La dama Wang hizo que acompañasen a Baoyu a su cuarto, donde Xiren y las demás, al verlo, se horrorizaron.

Ausente Baoyu, Daiyu había pasado el día sola, y al anochecer envió a varias mensajeras a preguntar si ya había regresado. Al enterarse del accidente corrió a verlo. Lo encontró frente a un espejo con la mejilla izquierda cubierta de ungüento. Pensando que la quemadura era seria se acercó a mirarla, pero Baoyu, sabiendo lo delicada que era, se cubrió con una mano mientras la apartaba con la otra. Daiyu conocía su propia debilidad, y sabía también que Baoyu temía que ella sintiera repulsión al ver su herida.

—Sólo quería ver dónde estaba la quemadura —le dijo con suavidad—. ¿Por qué la ocultas?

Y se acercó más, girándole la cabeza para ver mejor su mejilla quemada.

—¿Duele mucho? —preguntó.

—No. En un par de días estaré bien.

Estuvo con él un rato y luego, entristecida, se marchó.

Al día siguiente, a pesar de que Baoyu asumió toda la responsabilidad de la quemadura, la Anciana Dama no dejó de reprender a todas las mujeres que asistían al muchacho.

Dos días después visitó la mansión Rong una sirvienta llamada Ma, del templo de la Monja, que era madrina de Baoyu. La vieja Ma se sorprendió mucho cuando vio a Baoyu con el rostro quemado y, muy preocupada, preguntó qué había sucedido. Al enterarse de lo ocurrido hizo con la cabeza un gesto de comprensión, luego suspiró y finalmente pasó sus dedos por el rostro del muchacho mientras musitaba ensalmos.

—Se pondrá bien —declaró—. Esta desgracia no ha sido una casualidad. ¡Si supiera usted, anciana antepasada, la cantidad de solemnes advertencias que se encuentran en los sutras acerca de los hijos de familias nobles!
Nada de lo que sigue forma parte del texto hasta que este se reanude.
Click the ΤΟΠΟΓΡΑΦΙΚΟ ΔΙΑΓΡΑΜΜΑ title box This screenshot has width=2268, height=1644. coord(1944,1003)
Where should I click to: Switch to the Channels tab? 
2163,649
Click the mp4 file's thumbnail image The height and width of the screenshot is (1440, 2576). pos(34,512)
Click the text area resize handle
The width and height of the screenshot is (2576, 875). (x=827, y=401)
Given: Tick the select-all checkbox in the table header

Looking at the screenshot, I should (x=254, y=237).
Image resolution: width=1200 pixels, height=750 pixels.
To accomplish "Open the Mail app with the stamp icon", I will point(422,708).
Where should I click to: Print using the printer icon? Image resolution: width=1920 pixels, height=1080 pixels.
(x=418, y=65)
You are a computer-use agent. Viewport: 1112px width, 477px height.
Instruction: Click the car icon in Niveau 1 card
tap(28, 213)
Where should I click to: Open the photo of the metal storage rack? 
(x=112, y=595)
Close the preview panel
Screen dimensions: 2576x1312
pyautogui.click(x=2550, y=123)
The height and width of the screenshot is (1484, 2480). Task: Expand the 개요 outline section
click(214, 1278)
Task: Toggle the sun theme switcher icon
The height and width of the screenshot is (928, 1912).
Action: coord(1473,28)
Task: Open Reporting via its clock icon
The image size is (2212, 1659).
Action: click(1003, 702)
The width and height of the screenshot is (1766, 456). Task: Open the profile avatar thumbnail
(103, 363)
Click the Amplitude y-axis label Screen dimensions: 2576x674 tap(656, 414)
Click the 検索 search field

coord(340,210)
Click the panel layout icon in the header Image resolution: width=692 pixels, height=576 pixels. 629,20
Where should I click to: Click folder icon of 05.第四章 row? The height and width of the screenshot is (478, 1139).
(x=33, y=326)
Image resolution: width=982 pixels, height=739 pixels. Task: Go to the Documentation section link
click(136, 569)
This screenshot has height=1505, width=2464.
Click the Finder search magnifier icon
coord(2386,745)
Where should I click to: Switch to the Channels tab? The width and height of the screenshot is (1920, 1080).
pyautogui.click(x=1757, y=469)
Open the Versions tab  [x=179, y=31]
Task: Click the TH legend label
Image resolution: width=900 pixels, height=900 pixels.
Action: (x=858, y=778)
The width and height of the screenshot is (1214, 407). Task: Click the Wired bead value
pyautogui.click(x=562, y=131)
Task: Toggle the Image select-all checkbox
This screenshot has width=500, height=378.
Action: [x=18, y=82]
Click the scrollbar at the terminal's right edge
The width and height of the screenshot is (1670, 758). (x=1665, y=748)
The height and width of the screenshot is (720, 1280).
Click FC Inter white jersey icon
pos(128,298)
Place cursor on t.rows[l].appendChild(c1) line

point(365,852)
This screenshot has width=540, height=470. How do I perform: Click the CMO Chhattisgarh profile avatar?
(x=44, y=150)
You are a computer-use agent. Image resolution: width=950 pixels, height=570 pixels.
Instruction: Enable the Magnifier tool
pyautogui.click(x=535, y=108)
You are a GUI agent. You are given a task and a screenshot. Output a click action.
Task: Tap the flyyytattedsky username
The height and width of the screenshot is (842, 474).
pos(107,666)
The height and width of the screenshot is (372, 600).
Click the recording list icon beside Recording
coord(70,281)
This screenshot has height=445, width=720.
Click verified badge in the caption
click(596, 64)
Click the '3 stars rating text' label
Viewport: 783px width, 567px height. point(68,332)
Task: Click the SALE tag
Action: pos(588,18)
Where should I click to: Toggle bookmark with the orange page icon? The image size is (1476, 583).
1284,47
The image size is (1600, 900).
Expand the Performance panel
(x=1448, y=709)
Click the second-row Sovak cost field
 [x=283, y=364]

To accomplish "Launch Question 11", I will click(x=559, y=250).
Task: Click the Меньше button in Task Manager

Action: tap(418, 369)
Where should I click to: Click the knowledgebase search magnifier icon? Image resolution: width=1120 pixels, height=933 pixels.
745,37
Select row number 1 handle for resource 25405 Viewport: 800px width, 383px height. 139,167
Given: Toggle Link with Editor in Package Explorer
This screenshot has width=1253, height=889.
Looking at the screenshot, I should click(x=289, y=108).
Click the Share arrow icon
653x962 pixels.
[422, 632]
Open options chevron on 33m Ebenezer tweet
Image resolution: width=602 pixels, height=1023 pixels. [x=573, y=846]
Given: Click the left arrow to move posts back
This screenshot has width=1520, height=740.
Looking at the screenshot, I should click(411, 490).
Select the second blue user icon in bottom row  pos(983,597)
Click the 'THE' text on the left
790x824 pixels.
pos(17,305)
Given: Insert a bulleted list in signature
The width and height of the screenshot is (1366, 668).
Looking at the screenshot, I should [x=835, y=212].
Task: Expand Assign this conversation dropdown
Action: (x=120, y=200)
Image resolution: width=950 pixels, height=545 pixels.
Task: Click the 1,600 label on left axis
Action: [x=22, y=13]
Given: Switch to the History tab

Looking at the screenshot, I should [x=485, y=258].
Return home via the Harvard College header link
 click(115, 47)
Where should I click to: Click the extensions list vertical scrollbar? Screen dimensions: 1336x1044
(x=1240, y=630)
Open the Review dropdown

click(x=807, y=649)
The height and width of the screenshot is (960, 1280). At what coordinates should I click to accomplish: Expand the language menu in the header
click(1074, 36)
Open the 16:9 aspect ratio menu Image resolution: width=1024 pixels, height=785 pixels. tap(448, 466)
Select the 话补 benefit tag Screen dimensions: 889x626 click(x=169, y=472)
Y es que en torno a estos jóvenes siempre merodean espíritus malignos que les pellizcan, mordisquean, ponen zancadillas o arrancan de sus manos los tazones de arroz. Por eso mueren en plena juventud tantos hijos de grandes casas.

—¿No hay manera de impedirlo? —preguntó consternada la anciana.

—Claro que sí. Basta realizar en su nombre un número mayor de buenas acciones. Los sutras nos hablan de un gran bodhisattva del oeste cuya gloria ilumina por doquier y cuya tarea particular consiste en sacar a la luz a los espíritus malignos que se esconden en lugares oscuros. Los fieles devotos que lo veneran aseguran con ello la tranquilidad y la salud de sus descendientes, que de esta manera se ven libres de la posesión de cualquier espíritu maligno.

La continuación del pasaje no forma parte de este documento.